**Testo da leggere:**
★ ★ ★

• martedì , 19 Marzo 2024

Dividere la Scuola? Meglio sostenerla adeguatamente… senza distinzioni

La qualità della Scuola non passa dalla regionalizzazione del nostro sistema di educazione e di istruzione, bensì dalla volontà politica e dalla capacità di promuovere e favorire innanzitutto, senza soluzioni di continuità, l’efficacia dell’azione didattica e il benessere di tutti i docenti

di Antonio Santoro

 

La prospettiva della cosiddetta «autonomia regionale differenziata» incontra sempre più, giorno dopo giorno, perplessità e riserve di vario rilievo, e determina vivaci, decise contrapposizioni anche all’interno dell’attuale compagine di governo. Alberto Asor Rosa è tornato a considerarla ancora di recente, attirando “l’attenzione su un campo tematico forse meno discusso: e cioè la Scuola”, per sottolineare nuovamente che “non c’è ombra di dubbio che la Scuola, dalla materna all’Università, rappresenti, insieme con pochissime altre branche dello Stato, una delle strutture unitarie ancora funzionanti”; e che appare del tutto “chiaro che l’autonomia regionale differenziata avrebbe lo scopo di spezzare questa spina dorsale del Paese, ridurla in briciole, sottometterla a interessi particolari di ogni genere” (la Repubblica, 28 febbraio 2019).

 

Gianfranco Viesti annota, a sua volta, che pensare di “rapportare il finanziamento dei servizi al gettito fiscale significa stabilire un principio estremamente rilevante: i diritti di cittadinanza, a cominciare da istruzione e salute, possono essere diversi fra i cittadini italiani; maggiori laddove il reddito pro-capite è più alto”[1]. E prosegue manifestando  il convincimento che “una vera e propria regionalizzazione della scuola […] determinerebbe, ancor più in assenza della determinazione dei Livelli Essenziali delle Prestazioni da garantire sull’intero territorio nazionale, una crescente sperequazione nell’istruzione fra i giovani italiani; disparità negli aspetti normativi ed economici dei docenti; l’intrusione delle autorità regionali nelle finalità stesse della scuola”[2].

★ ★ ★

**Dati forniti:**
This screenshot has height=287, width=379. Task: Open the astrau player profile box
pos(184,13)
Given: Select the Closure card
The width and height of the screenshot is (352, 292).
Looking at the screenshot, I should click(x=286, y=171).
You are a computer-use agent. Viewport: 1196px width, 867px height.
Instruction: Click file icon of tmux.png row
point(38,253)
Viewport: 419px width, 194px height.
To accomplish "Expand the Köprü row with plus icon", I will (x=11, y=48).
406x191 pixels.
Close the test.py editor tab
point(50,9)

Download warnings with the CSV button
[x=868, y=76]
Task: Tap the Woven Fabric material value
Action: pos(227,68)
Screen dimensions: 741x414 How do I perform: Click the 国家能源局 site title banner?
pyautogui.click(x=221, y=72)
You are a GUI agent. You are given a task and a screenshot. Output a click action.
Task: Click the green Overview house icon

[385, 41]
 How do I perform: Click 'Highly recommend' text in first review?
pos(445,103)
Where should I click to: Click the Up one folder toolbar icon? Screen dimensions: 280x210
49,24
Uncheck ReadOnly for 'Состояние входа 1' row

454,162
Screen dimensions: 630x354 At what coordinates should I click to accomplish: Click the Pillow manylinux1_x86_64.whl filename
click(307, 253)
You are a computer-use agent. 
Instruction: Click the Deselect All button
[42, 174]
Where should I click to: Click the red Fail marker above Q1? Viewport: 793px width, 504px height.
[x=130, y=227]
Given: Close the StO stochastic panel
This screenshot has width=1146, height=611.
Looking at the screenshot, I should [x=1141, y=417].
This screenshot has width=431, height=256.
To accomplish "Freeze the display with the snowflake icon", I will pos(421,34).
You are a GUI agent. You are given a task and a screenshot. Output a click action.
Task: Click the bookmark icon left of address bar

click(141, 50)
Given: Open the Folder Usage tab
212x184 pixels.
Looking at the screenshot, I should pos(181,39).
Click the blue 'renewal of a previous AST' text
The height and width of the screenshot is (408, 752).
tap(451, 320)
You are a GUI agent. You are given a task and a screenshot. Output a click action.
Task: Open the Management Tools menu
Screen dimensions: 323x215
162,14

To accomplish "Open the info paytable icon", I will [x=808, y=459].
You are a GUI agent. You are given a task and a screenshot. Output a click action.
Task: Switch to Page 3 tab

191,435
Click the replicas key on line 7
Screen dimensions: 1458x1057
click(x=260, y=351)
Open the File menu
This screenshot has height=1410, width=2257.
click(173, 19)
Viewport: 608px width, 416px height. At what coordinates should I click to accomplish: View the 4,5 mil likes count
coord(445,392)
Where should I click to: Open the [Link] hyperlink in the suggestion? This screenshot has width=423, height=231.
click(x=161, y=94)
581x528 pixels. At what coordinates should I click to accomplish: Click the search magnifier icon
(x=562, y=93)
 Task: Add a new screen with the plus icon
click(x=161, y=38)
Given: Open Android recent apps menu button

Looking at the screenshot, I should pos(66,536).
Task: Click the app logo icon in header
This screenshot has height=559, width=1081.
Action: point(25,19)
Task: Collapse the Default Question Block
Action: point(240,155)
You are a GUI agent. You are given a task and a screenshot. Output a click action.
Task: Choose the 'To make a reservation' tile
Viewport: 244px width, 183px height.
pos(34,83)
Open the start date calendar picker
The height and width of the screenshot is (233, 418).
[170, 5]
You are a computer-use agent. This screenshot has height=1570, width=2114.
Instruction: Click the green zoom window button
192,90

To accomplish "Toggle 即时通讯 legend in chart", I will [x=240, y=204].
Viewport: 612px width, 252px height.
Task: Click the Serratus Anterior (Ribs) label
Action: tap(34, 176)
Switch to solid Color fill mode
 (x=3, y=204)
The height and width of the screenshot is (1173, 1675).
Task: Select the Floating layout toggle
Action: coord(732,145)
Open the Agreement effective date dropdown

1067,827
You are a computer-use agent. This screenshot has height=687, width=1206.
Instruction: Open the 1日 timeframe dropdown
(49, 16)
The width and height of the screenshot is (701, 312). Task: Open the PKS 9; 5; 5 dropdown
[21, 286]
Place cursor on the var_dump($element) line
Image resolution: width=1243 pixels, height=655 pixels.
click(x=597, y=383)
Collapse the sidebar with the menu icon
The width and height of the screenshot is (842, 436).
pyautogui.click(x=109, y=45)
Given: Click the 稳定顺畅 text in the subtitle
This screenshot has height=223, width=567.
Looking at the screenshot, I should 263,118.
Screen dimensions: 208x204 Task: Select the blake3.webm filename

★ ★ ★

**Compiti da svolgere:**
a: Nel testo sulla regionalizzazione della scuola, perché secondo Viesti legare il finanziamento dei servizi al gettito fiscale stabilisce un principio "estremamente rilevante"? Rispondi in una, due o tre frasi.
b: Riprendi il testo sulla regionalizzazione della scuola e proseguilo a partire dall'ultima frase riportata.
I dati sono materiale a parte, separato dal testo.

**Risposte in ordine:**
a: Secondo Viesti, questo legame significa accettare che i diritti di cittadinanza, a cominciare da istruzione e salute, possano essere diversi fra i cittadini italiani. Sarebbero maggiori dove il reddito pro capite è più alto.

b:
Le richieste di maggiore autonomia, da parte di regioni a statuto ordinario, suscitano preoccupazioni diffuse anche nel mondo della scuola militante e nelle relative rappresentanze sindacali, nettamente e dichiaratamente contrarie, queste ultime, all’ipotesi di regionalizzazione dell’istruzione pubblica

Maddalena Gissi, segretaria Cisl Scuola, ad esempio, ha scritto nel febbraio scorso: “Come si fa a non vedere la pericolosità di un progetto destinato ad accentuare disuguaglianze e squilibri che purtroppo già esistono e andrebbero per questo aggrediti e ridotti con più decisione, proprio facendo leva, fra l’altro, su un sistema di istruzione unitario e nazionale? Non possiamo assistere in silenzio alla balcanizzazione del sistema scolastico, in cui cambiano da una regione all’altra reclutamento e gestione del personale, composizione e competenze degli organi collegiali, possibilità di investimento che è invece indispensabile assicurare a tutti in una logica di garanzia delle pari opportunità. Il nostro dissenso nel merito è totale. Ma non c’è solo quello: abbiamo fortissimi dubbi anche sulla legittimità della procedura che si sta seguendo per dare più poteri alle Regioni, ben al di là di quanto consente l’art. 116 della Costituzione”.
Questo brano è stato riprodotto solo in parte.